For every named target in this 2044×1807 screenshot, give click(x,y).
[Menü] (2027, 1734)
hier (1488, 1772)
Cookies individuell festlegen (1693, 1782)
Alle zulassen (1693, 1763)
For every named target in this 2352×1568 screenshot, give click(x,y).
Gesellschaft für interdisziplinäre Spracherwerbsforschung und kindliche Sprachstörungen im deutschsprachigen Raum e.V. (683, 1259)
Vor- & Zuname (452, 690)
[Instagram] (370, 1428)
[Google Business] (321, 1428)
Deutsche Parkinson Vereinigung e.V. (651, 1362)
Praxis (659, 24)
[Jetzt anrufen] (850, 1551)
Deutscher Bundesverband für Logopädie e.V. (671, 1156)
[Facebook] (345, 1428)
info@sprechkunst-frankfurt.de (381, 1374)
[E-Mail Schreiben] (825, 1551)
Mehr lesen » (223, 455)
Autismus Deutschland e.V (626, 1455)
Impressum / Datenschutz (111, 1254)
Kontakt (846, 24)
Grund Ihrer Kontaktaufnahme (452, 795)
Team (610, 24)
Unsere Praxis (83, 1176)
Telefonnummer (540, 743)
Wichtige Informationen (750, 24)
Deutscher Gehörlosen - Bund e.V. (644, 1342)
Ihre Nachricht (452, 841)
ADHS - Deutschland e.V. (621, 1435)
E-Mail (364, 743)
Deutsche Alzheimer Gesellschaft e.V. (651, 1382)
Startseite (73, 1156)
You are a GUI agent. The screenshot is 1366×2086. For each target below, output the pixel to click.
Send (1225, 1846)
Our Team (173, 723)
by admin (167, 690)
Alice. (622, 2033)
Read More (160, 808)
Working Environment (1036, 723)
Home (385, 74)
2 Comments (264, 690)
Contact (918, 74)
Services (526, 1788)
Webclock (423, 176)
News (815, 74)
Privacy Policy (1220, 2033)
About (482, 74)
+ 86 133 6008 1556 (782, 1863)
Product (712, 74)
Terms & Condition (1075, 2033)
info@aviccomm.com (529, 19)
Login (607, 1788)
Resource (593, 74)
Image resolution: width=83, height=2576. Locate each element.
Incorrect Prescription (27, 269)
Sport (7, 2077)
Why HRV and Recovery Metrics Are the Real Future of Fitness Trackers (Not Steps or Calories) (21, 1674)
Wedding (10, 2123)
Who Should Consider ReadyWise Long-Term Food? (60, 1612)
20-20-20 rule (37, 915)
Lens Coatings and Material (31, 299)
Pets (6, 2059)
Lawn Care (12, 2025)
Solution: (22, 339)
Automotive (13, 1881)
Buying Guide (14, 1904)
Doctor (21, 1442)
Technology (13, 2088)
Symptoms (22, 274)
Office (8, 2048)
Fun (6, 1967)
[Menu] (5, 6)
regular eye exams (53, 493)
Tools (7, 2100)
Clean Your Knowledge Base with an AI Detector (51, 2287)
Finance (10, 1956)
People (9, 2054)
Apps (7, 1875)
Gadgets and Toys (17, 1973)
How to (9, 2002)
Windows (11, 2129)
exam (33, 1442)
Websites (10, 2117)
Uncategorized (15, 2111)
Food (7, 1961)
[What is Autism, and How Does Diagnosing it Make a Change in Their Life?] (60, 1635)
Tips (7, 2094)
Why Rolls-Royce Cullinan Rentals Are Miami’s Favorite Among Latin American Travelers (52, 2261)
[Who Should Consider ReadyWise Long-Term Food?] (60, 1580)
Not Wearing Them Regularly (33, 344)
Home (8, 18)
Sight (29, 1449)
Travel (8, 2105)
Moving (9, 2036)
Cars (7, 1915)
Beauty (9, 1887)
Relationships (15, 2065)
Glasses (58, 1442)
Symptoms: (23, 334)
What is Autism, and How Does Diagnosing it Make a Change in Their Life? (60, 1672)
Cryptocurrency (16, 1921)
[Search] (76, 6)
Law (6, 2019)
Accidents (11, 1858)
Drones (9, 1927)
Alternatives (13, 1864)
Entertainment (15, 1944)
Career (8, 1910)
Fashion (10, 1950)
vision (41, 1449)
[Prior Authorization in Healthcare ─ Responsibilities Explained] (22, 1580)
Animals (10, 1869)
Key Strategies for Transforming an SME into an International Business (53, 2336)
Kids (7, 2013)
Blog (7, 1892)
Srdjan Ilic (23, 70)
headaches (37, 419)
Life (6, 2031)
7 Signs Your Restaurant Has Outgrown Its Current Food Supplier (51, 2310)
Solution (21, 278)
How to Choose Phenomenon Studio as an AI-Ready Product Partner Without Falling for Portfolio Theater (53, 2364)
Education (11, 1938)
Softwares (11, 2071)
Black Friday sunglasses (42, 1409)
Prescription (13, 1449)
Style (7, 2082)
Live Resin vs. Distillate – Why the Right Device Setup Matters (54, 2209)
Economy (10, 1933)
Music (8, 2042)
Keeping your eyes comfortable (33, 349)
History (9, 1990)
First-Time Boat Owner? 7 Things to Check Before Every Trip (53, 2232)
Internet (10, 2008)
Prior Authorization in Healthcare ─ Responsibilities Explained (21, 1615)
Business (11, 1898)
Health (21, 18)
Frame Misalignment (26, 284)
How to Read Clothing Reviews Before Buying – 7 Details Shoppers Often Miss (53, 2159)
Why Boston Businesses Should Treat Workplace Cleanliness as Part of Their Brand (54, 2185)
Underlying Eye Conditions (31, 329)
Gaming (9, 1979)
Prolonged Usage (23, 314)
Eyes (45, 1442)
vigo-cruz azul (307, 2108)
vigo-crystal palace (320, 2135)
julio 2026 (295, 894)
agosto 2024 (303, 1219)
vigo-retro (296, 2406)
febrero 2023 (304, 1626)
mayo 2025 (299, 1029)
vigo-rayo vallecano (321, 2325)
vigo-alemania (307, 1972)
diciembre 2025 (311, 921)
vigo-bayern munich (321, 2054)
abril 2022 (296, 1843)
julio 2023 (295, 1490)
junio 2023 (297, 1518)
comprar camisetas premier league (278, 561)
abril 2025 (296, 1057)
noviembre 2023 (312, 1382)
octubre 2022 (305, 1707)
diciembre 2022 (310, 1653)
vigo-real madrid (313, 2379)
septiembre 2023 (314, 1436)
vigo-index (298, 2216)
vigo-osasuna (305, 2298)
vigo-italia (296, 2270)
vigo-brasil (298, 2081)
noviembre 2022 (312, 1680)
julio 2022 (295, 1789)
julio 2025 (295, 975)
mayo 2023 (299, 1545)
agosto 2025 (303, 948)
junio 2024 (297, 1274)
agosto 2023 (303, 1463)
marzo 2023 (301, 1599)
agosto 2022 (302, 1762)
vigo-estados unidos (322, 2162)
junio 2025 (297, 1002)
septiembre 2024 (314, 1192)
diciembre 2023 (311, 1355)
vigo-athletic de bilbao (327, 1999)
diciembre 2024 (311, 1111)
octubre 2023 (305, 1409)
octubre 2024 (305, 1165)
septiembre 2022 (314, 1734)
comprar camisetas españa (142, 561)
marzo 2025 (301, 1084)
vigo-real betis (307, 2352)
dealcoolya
####
--- Activity ---
Only the lines from the one holding "diciembre 2023 (311, 1355)" to the end of the entries above belong in the answer, each copied exactly.

--- Exercise solution ---
diciembre 2023 (311, 1355)
vigo-athletic de bilbao (327, 1999)
diciembre 2024 (311, 1111)
octubre 2023 (305, 1409)
octubre 2024 (305, 1165)
septiembre 2022 (314, 1734)
comprar camisetas españa (142, 561)
marzo 2025 (301, 1084)
vigo-real betis (307, 2352)
dealcoolya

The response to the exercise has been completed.